* What the task requires
Return all of the data exactly as written, without the pictures.

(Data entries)
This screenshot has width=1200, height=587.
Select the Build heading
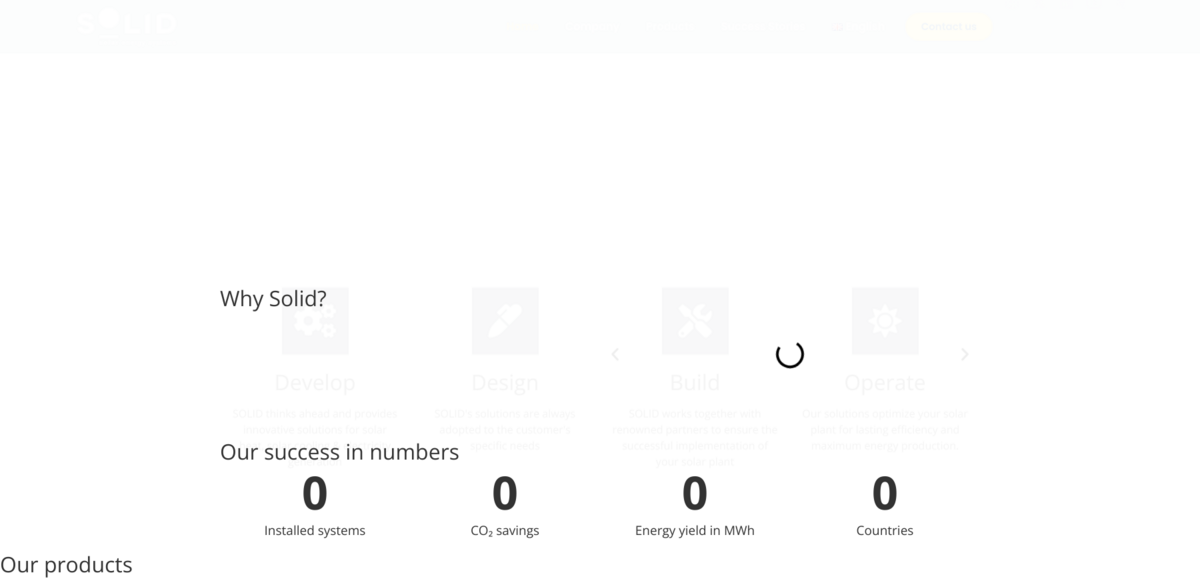tap(695, 383)
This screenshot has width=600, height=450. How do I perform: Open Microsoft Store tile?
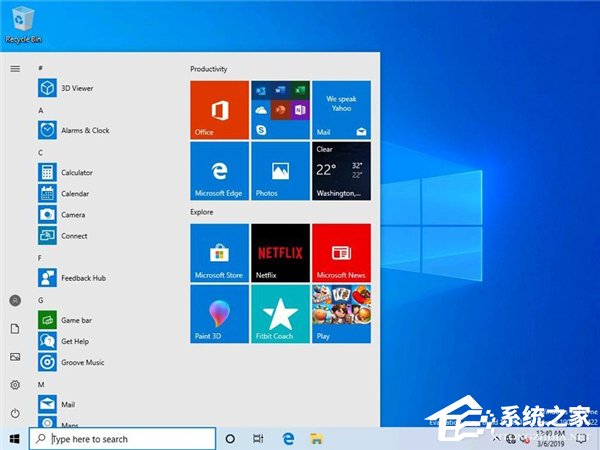pyautogui.click(x=219, y=252)
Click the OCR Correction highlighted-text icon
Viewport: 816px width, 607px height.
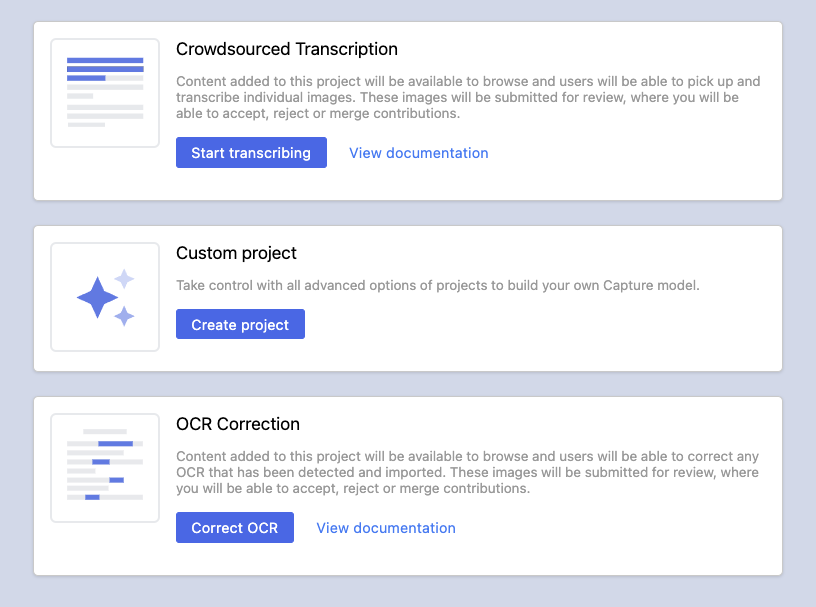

* Response below
This screenshot has width=1200, height=587.
Select the Build heading
tap(695, 383)
This screenshot has width=600, height=450. How do I perform: Open Microsoft Store tile?
pyautogui.click(x=219, y=252)
Click the OCR Correction highlighted-text icon
Viewport: 816px width, 607px height.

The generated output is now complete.